## 取り組む課題
以下のエントリをすべて、一字一句変えずに出力してください。

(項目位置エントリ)
——————

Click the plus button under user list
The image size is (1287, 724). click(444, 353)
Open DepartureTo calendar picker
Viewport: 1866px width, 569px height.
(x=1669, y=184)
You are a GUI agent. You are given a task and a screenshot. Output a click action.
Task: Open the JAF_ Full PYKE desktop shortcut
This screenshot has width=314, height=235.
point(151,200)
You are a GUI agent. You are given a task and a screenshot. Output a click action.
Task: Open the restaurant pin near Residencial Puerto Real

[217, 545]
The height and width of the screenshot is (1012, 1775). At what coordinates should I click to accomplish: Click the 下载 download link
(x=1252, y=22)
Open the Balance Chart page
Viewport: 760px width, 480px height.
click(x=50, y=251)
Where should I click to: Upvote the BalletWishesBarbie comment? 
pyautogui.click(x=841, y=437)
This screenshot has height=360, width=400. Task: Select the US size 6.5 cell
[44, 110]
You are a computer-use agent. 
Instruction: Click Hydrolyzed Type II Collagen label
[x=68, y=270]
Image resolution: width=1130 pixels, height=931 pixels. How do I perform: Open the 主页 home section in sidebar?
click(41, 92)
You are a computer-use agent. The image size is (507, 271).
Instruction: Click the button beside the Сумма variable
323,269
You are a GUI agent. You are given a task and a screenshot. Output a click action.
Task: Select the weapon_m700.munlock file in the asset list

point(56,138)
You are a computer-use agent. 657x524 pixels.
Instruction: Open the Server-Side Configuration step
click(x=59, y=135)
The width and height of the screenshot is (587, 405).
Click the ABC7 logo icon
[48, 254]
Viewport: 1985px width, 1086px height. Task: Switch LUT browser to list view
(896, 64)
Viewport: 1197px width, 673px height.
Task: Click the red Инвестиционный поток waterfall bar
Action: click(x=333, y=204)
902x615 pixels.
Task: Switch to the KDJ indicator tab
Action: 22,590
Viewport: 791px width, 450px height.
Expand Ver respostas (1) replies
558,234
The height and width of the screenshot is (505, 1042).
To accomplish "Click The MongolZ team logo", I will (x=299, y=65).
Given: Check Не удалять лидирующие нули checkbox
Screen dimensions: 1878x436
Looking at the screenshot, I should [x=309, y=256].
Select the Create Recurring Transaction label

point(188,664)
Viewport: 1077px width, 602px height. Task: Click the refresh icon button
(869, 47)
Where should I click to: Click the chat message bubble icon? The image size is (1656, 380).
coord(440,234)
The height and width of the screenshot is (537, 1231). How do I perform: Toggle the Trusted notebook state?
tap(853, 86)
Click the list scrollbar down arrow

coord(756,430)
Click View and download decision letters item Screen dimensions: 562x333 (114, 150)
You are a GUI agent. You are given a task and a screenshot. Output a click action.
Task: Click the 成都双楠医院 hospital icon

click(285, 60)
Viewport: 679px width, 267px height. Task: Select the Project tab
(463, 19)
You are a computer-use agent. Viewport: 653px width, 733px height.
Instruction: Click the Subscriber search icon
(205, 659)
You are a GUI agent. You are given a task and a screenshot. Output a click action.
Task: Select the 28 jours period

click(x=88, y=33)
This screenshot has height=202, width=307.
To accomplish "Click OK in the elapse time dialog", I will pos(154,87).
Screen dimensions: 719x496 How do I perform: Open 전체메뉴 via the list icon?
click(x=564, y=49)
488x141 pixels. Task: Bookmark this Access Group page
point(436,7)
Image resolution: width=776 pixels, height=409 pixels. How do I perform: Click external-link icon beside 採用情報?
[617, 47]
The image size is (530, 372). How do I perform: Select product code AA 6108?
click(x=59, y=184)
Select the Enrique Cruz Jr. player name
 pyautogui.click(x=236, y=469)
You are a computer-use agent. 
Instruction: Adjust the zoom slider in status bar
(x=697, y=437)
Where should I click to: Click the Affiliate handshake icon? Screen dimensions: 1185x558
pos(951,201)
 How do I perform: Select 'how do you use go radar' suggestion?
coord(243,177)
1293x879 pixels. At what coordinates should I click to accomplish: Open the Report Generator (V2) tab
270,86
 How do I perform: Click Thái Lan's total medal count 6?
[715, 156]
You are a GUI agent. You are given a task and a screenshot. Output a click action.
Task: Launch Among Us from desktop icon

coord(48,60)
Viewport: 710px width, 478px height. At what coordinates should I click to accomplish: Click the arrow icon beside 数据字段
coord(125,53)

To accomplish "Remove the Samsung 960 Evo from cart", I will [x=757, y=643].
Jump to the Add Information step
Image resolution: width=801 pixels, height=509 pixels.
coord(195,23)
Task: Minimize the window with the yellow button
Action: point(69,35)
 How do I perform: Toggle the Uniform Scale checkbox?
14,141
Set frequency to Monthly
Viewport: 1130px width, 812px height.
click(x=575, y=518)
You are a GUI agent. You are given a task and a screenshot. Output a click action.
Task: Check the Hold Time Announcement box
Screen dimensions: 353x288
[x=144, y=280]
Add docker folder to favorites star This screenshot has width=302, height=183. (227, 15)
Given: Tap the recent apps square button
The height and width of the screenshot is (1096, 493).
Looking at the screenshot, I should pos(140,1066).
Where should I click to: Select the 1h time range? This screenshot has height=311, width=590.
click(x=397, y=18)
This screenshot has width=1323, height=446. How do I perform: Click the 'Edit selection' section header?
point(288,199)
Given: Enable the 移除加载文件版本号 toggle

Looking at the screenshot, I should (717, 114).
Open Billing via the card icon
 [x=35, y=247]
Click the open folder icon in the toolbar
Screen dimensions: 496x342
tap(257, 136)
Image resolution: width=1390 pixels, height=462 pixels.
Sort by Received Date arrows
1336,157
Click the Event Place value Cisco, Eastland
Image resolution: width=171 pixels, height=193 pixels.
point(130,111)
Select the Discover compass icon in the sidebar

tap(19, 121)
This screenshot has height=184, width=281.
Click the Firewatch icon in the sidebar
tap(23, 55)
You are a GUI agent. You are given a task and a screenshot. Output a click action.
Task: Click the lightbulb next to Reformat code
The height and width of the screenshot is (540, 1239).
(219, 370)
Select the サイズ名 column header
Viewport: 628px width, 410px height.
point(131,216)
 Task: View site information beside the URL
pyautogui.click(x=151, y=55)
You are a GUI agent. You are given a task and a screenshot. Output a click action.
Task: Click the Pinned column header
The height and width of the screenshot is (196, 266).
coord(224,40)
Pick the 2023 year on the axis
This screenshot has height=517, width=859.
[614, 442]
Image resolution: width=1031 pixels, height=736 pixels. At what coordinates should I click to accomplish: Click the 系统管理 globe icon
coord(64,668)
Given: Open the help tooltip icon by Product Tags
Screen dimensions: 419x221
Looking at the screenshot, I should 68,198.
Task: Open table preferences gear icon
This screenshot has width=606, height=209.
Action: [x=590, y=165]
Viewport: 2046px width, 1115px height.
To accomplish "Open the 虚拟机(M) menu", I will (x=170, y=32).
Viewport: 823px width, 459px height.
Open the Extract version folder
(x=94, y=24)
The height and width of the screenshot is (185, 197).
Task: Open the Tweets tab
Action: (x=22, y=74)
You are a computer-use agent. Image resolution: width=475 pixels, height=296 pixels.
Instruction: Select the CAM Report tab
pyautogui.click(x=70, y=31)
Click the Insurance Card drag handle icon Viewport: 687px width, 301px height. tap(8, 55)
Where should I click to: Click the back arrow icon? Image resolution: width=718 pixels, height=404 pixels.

——————

## 返答
Click the plus button under user list
The image size is (1287, 724). click(444, 353)
Open DepartureTo calendar picker
Viewport: 1866px width, 569px height.
(x=1669, y=184)
You are a GUI agent. You are given a task and a screenshot. Output a click action.
Task: Open the JAF_ Full PYKE desktop shortcut
This screenshot has width=314, height=235.
point(151,200)
You are a GUI agent. You are given a task and a screenshot. Output a click action.
Task: Open the restaurant pin near Residencial Puerto Real

[217, 545]
The height and width of the screenshot is (1012, 1775). At what coordinates should I click to accomplish: Click the 下载 download link
(x=1252, y=22)
Open the Balance Chart page
Viewport: 760px width, 480px height.
click(x=50, y=251)
Where should I click to: Upvote the BalletWishesBarbie comment? 
pyautogui.click(x=841, y=437)
This screenshot has height=360, width=400. Task: Select the US size 6.5 cell
[44, 110]
You are a computer-use agent. 
Instruction: Click Hydrolyzed Type II Collagen label
[x=68, y=270]
Image resolution: width=1130 pixels, height=931 pixels. How do I perform: Open the 主页 home section in sidebar?
click(41, 92)
You are a computer-use agent. The image size is (507, 271).
Instruction: Click the button beside the Сумма variable
323,269
You are a GUI agent. You are given a task and a screenshot. Output a click action.
Task: Select the weapon_m700.munlock file in the asset list

point(56,138)
You are a computer-use agent. 657x524 pixels.
Instruction: Open the Server-Side Configuration step
click(x=59, y=135)
The width and height of the screenshot is (587, 405).
Click the ABC7 logo icon
[48, 254]
Viewport: 1985px width, 1086px height. Task: Switch LUT browser to list view
(896, 64)
Viewport: 1197px width, 673px height.
Task: Click the red Инвестиционный поток waterfall bar
Action: click(x=333, y=204)
902x615 pixels.
Task: Switch to the KDJ indicator tab
Action: 22,590
Viewport: 791px width, 450px height.
Expand Ver respostas (1) replies
558,234
The height and width of the screenshot is (505, 1042).
To accomplish "Click The MongolZ team logo", I will (x=299, y=65).
Given: Check Не удалять лидирующие нули checkbox
Screen dimensions: 1878x436
Looking at the screenshot, I should [x=309, y=256].
Select the Create Recurring Transaction label

point(188,664)
Viewport: 1077px width, 602px height. Task: Click the refresh icon button
(869, 47)
Where should I click to: Click the chat message bubble icon? The image size is (1656, 380).
coord(440,234)
The height and width of the screenshot is (537, 1231). How do I perform: Toggle the Trusted notebook state?
tap(853, 86)
Click the list scrollbar down arrow

coord(756,430)
Click View and download decision letters item Screen dimensions: 562x333 (114, 150)
You are a GUI agent. You are given a task and a screenshot. Output a click action.
Task: Click the 成都双楠医院 hospital icon

click(285, 60)
Viewport: 679px width, 267px height. Task: Select the Project tab
(463, 19)
You are a computer-use agent. Viewport: 653px width, 733px height.
Instruction: Click the Subscriber search icon
(205, 659)
You are a GUI agent. You are given a task and a screenshot. Output a click action.
Task: Select the 28 jours period

click(x=88, y=33)
This screenshot has height=202, width=307.
To accomplish "Click OK in the elapse time dialog", I will pos(154,87).
Screen dimensions: 719x496 How do I perform: Open 전체메뉴 via the list icon?
click(x=564, y=49)
488x141 pixels. Task: Bookmark this Access Group page
point(436,7)
Image resolution: width=776 pixels, height=409 pixels. How do I perform: Click external-link icon beside 採用情報?
[617, 47]
The image size is (530, 372). How do I perform: Select product code AA 6108?
click(x=59, y=184)
Select the Enrique Cruz Jr. player name
 pyautogui.click(x=236, y=469)
You are a computer-use agent. 
Instruction: Adjust the zoom slider in status bar
(x=697, y=437)
Where should I click to: Click the Affiliate handshake icon? Screen dimensions: 1185x558
pos(951,201)
 How do I perform: Select 'how do you use go radar' suggestion?
coord(243,177)
1293x879 pixels. At what coordinates should I click to accomplish: Open the Report Generator (V2) tab
270,86
 How do I perform: Click Thái Lan's total medal count 6?
[715, 156]
You are a GUI agent. You are given a task and a screenshot. Output a click action.
Task: Launch Among Us from desktop icon

coord(48,60)
Viewport: 710px width, 478px height. At what coordinates should I click to accomplish: Click the arrow icon beside 数据字段
coord(125,53)

To accomplish "Remove the Samsung 960 Evo from cart", I will [x=757, y=643].
Jump to the Add Information step
Image resolution: width=801 pixels, height=509 pixels.
coord(195,23)
Task: Minimize the window with the yellow button
Action: point(69,35)
 How do I perform: Toggle the Uniform Scale checkbox?
14,141
Set frequency to Monthly
Viewport: 1130px width, 812px height.
click(x=575, y=518)
You are a GUI agent. You are given a task and a screenshot. Output a click action.
Task: Check the Hold Time Announcement box
Screen dimensions: 353x288
[x=144, y=280]
Add docker folder to favorites star This screenshot has width=302, height=183. (227, 15)
Given: Tap the recent apps square button
The height and width of the screenshot is (1096, 493).
Looking at the screenshot, I should pos(140,1066).
Where should I click to: Select the 1h time range? This screenshot has height=311, width=590.
click(x=397, y=18)
This screenshot has width=1323, height=446. How do I perform: Click the 'Edit selection' section header?
point(288,199)
Given: Enable the 移除加载文件版本号 toggle

Looking at the screenshot, I should (717, 114).
Open Billing via the card icon
 [x=35, y=247]
Click the open folder icon in the toolbar
Screen dimensions: 496x342
tap(257, 136)
Image resolution: width=1390 pixels, height=462 pixels.
Sort by Received Date arrows
1336,157
Click the Event Place value Cisco, Eastland
Image resolution: width=171 pixels, height=193 pixels.
point(130,111)
Select the Discover compass icon in the sidebar

tap(19, 121)
This screenshot has height=184, width=281.
Click the Firewatch icon in the sidebar
tap(23, 55)
You are a GUI agent. You are given a task and a screenshot. Output a click action.
Task: Click the lightbulb next to Reformat code
The height and width of the screenshot is (540, 1239).
(219, 370)
Select the サイズ名 column header
Viewport: 628px width, 410px height.
point(131,216)
 Task: View site information beside the URL
pyautogui.click(x=151, y=55)
You are a GUI agent. You are given a task and a screenshot. Output a click action.
Task: Click the Pinned column header
The height and width of the screenshot is (196, 266).
coord(224,40)
Pick the 2023 year on the axis
This screenshot has height=517, width=859.
[614, 442]
Image resolution: width=1031 pixels, height=736 pixels. At what coordinates should I click to accomplish: Click the 系统管理 globe icon
coord(64,668)
Given: Open the help tooltip icon by Product Tags
Screen dimensions: 419x221
Looking at the screenshot, I should 68,198.
Task: Open table preferences gear icon
This screenshot has width=606, height=209.
Action: [x=590, y=165]
Viewport: 2046px width, 1115px height.
To accomplish "Open the 虚拟机(M) menu", I will (x=170, y=32).
Viewport: 823px width, 459px height.
Open the Extract version folder
(x=94, y=24)
The height and width of the screenshot is (185, 197).
Task: Open the Tweets tab
Action: (x=22, y=74)
You are a computer-use agent. Image resolution: width=475 pixels, height=296 pixels.
Instruction: Select the CAM Report tab
pyautogui.click(x=70, y=31)
Click the Insurance Card drag handle icon Viewport: 687px width, 301px height. tap(8, 55)
Where should I click to: Click the back arrow icon? Image resolution: width=718 pixels, height=404 pixels.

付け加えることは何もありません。